This past week, the EEOC joined a probe behind a federal class action lawsuit against Google filed last month, charging that the search giant “engaged in a systematic pattern” of discrimination against applicants over the age of 40. The suit, expanding upon a related case filed earlier this year, cited data from Payscale that placed the median age of Google’s (GOOGL) workforce at 29, with a margin of error of 4%. By contrast, the median age for U.S. computer programmers is 43.

This mindset is echoed by word and deed around Silicon Valley. At a 2011 Bangalore tech conference, venture capitalist Vinod Khosla warned, “People under 35 are the people who make change happen. People over 45 basically die in terms of new ideas.”

If the accusations against Google are true, the company has clearly offered exemptions to its 40-something founders Larry Page and Sergey Brin and its 64-year-old executive chairman Eric Schmidt.

While Silicon Valley seems to have cast off the over-40 set, we have some of the oldest national political leaders in history. The average age in the U.S. Congress is 57 in the House and 61 in the Senate, with several octogenarian elected officials, including Diane Feinstein and John Conyers. The Supreme Court has vital octogenarians like Ruth Bader Ginsburg and Anthony Kennedy, with Stephen Breyer soon to join the club. Hillary Clinton would be 69 if she takes office in January, Donald Trump is 70, and Bernie Sanders will turn 75 in September. No one would deny that Trump and Sanders are disruptors.

This month, 77-year-old Mavis Staples and 75-year-old Bob Dylan performed 30 rousing songs before a packed house of thousands that spanned several generations at the Tanglewood Music Center in Lenox, Mass. Paul McCartney, at 74, also mesmerizes crowds with representatives of many different age groups. Last April, for a Robin Hood Foundation event, he filled New York’s enormous Javits Center with an even mix of Baby Boomers, Millennials, and Gen Xers with an energetic rendering of 35 songs back-to-back with breaks only to replace the guitars he wore out.

People’s opinions about the abilities of the aging and the elderly tend to evolve as they themselves grow older. When he was 48, the acerbic New York Times columnist William Safire condemned the 1980 Age Employment Discrimination Act that protected people from mandatory retirement at 65. He lamented: “Old people get older and usually less productive and they ought to retire so that business can be better managed and society more economically served. We should treat the elderly with respect, which does not require treating them as if they were not old.”
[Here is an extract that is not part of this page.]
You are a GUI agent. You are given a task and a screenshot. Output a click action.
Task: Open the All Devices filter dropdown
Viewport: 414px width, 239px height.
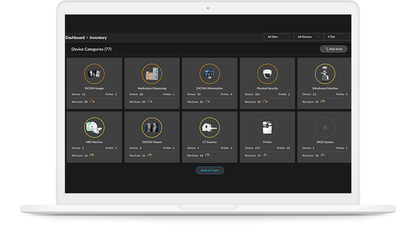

Safire continued to write his twice-weekly column for the Times almost until his death. He worked for roughly another 30 years beyond his 1980 commentary about aging. And former United Auto Workers boss Douglas Fraser confided to me in 1985 that he regretted coauthoring, as an ambitious rising union leader, the policy forcing out union bosses at 65.

Research by Northwestern University economist Benjamin Jones indicates that Nobel laureates since 1985 created their prize-winning work at an average age of 45, the same age at which most inventors had their great achievements. Copernicus offered his general theory of the universe at age 70. Virtually no physicist or chemist has won the Noble prize for work done in their 30s or earlier in their lives.

Alfred Hitchcock directed his masterpiece Vertigo when he was 59; Frank Lloyd Wright built Fallingwater when he was 68. And Benjamin Franklin co-authored the Declaration of Independence at 70.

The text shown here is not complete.